A discussão sobre a escolha do Catar como sede da Copa do Mundo de 2022 ganha ainda mais corpo nesta semana. Poucas horas após um estudo da Fifa propor a realização do torneio durante os últimos meses do ano, a FIFPro (União Mundial de Jogadores Profissionais) se posicionou a favor da ideia.
“Mudar (as datas) para os meses de inverno é a única solução viável para proteger a saúde e a segurança dos atletas que competirão na Copa do Mundo de 2022”, defende a FIFPro, que pondera sobre as dificuldades da realização do torneio no deserto.
“Fugir das condições climáticas que colocam os jogadores em risco não deve ser uma medida isolada.

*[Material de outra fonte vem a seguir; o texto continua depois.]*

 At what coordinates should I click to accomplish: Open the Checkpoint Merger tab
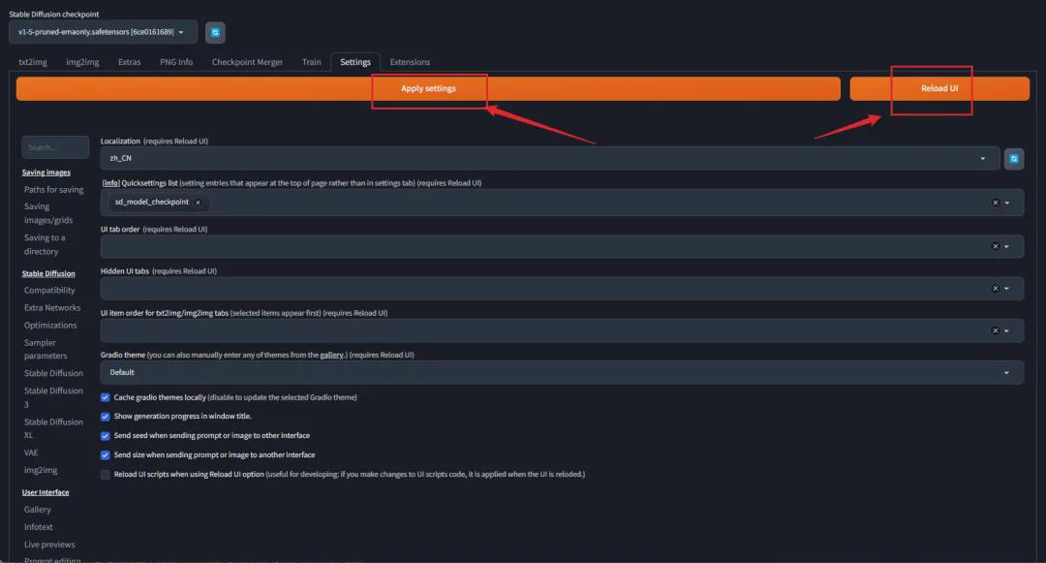247,62
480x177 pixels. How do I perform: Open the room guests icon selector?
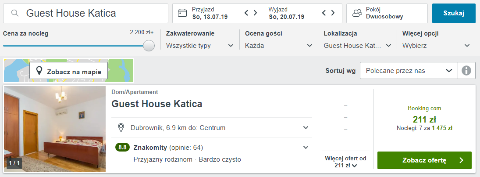[357, 13]
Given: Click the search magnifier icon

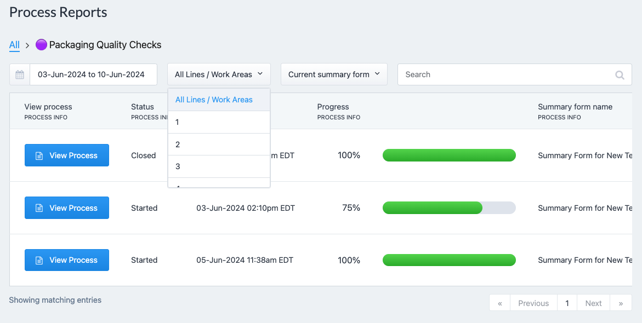Looking at the screenshot, I should (620, 75).
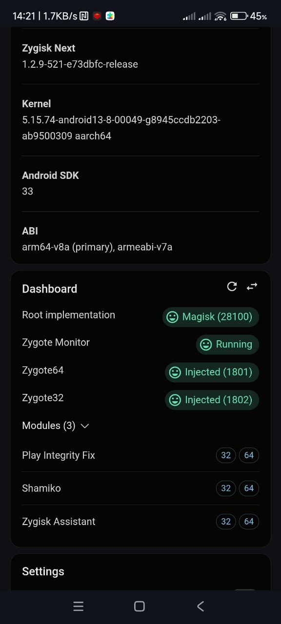Screen dimensions: 281x624
Task: Tap the Wi-Fi status bar icon
Action: [x=221, y=16]
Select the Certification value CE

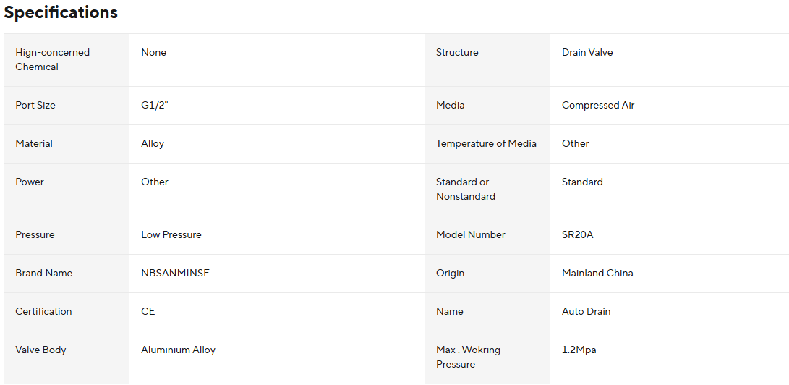[x=148, y=311]
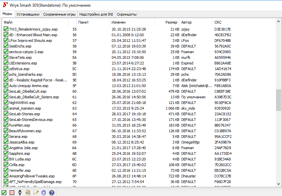Open settings with the blue gear icon
The width and height of the screenshot is (282, 196).
coord(44,192)
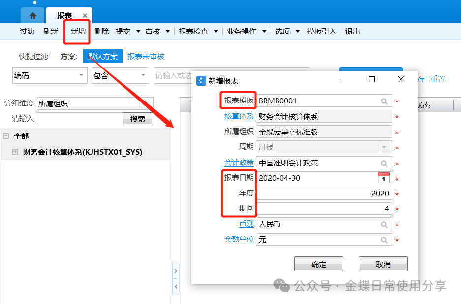Viewport: 461px width, 304px height.
Task: Click search icon in 报表模板 field
Action: (384, 101)
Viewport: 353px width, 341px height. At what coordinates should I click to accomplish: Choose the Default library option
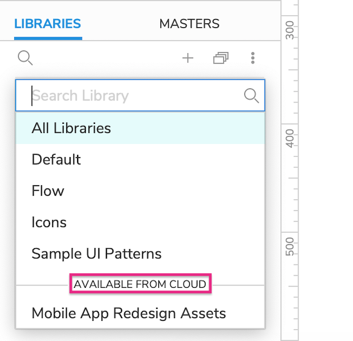coord(140,159)
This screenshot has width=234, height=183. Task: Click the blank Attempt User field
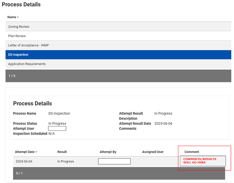coord(57,129)
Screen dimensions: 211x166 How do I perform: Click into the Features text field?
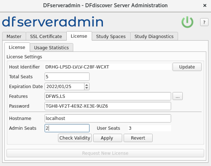(108, 96)
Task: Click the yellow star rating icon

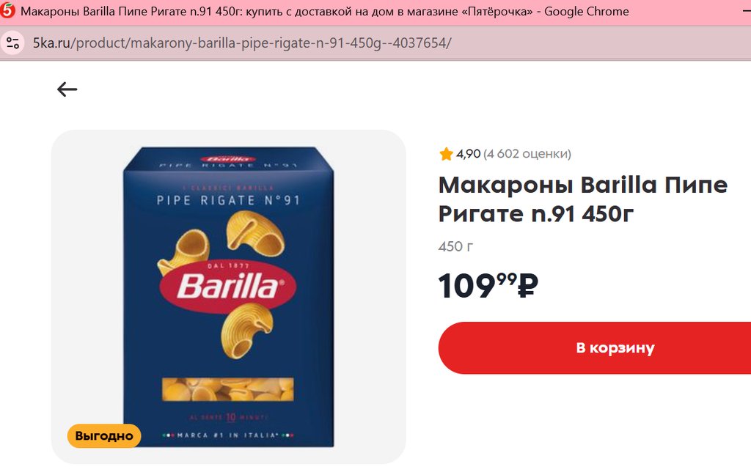Action: coord(446,154)
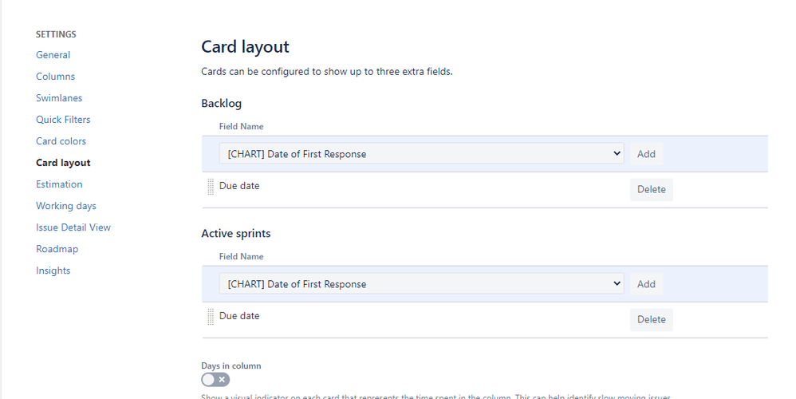This screenshot has width=796, height=399.
Task: Open Insights settings
Action: click(x=53, y=271)
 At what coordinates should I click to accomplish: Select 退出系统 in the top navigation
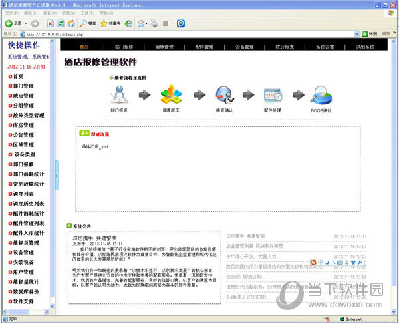click(365, 47)
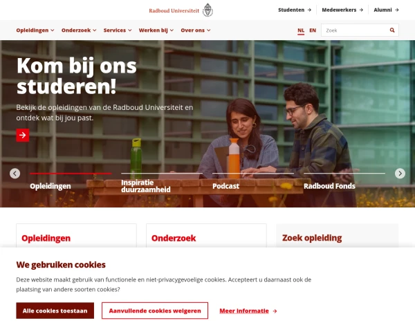Image resolution: width=415 pixels, height=332 pixels.
Task: Advance to next carousel slide
Action: 400,174
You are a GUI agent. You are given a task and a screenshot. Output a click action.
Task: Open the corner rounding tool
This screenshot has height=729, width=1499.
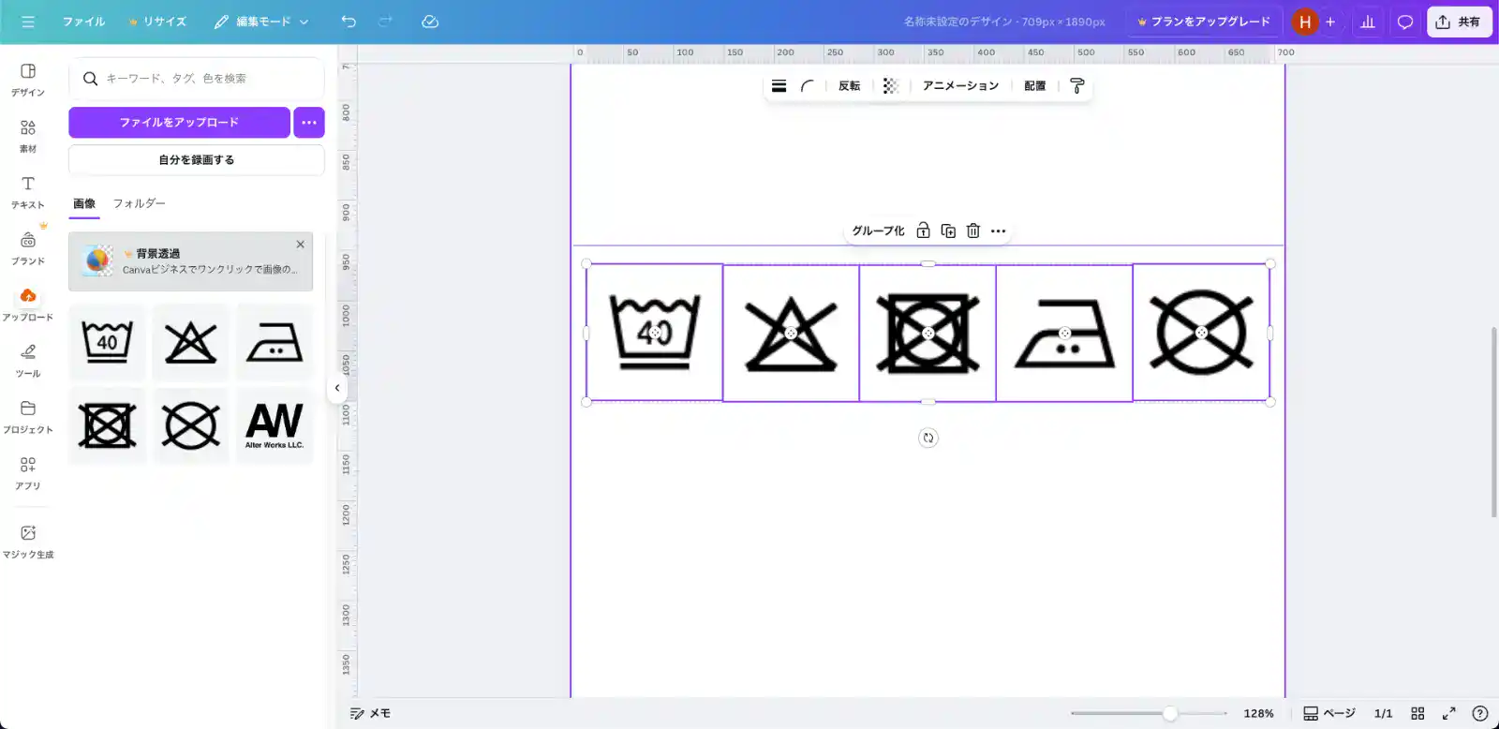click(807, 86)
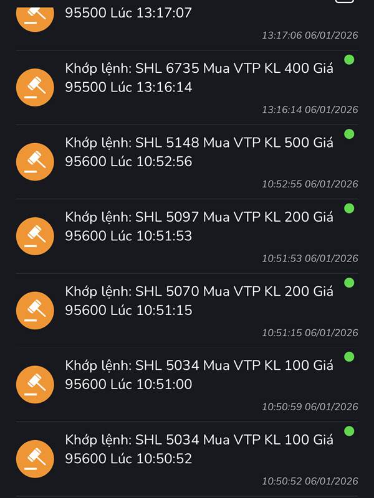
Task: Click the gavel icon for the 10:50:52 match
Action: point(35,459)
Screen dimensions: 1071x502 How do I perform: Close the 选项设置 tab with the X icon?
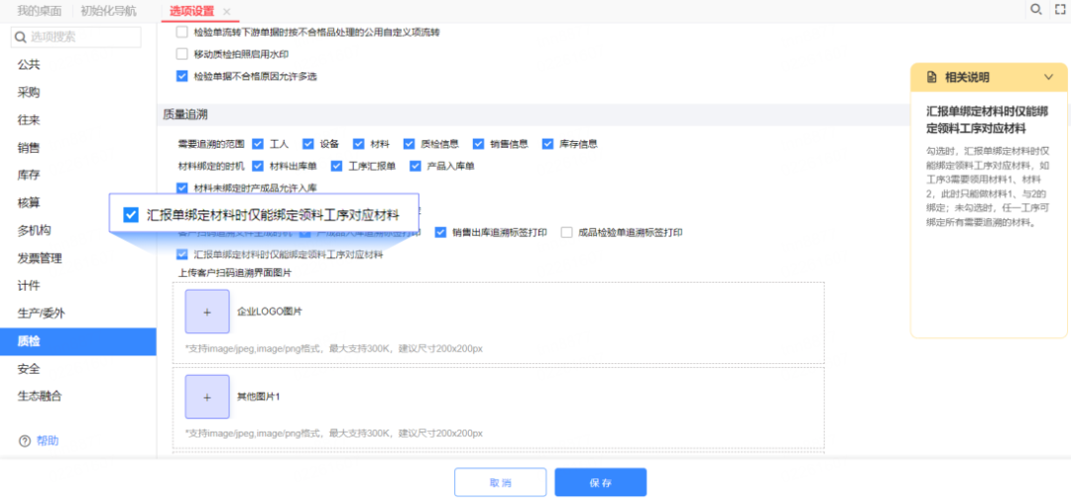click(227, 12)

Sabemos que existem várias questões não resolvidas pela frente”, lembra a associação, que trata a mudança de datas como “o primeiro passo” de uma série de soluções a serem encontradas para que o principal torneio de futebol seja no Catar.
O pequeno país árabe virou assunto desde sua polêmica escolha como sede da Copa de 2022. Paralela à investigação sobre a suposta compra de votos, a Fifa há seis meses estuda as possibilidades da realização do Mundial. Uma ‘força-tarefa’ concluiu nesta terça-feira que a melhor saída é adiar o torneio para os meses de novembro e dezembro.
Se adotada, a proposta bagunça todo o calendário do futebol mundial, mas pode ser a única opção para não expor as seleções a um clima com que chega a 46º C de temperatura entre junho e julho.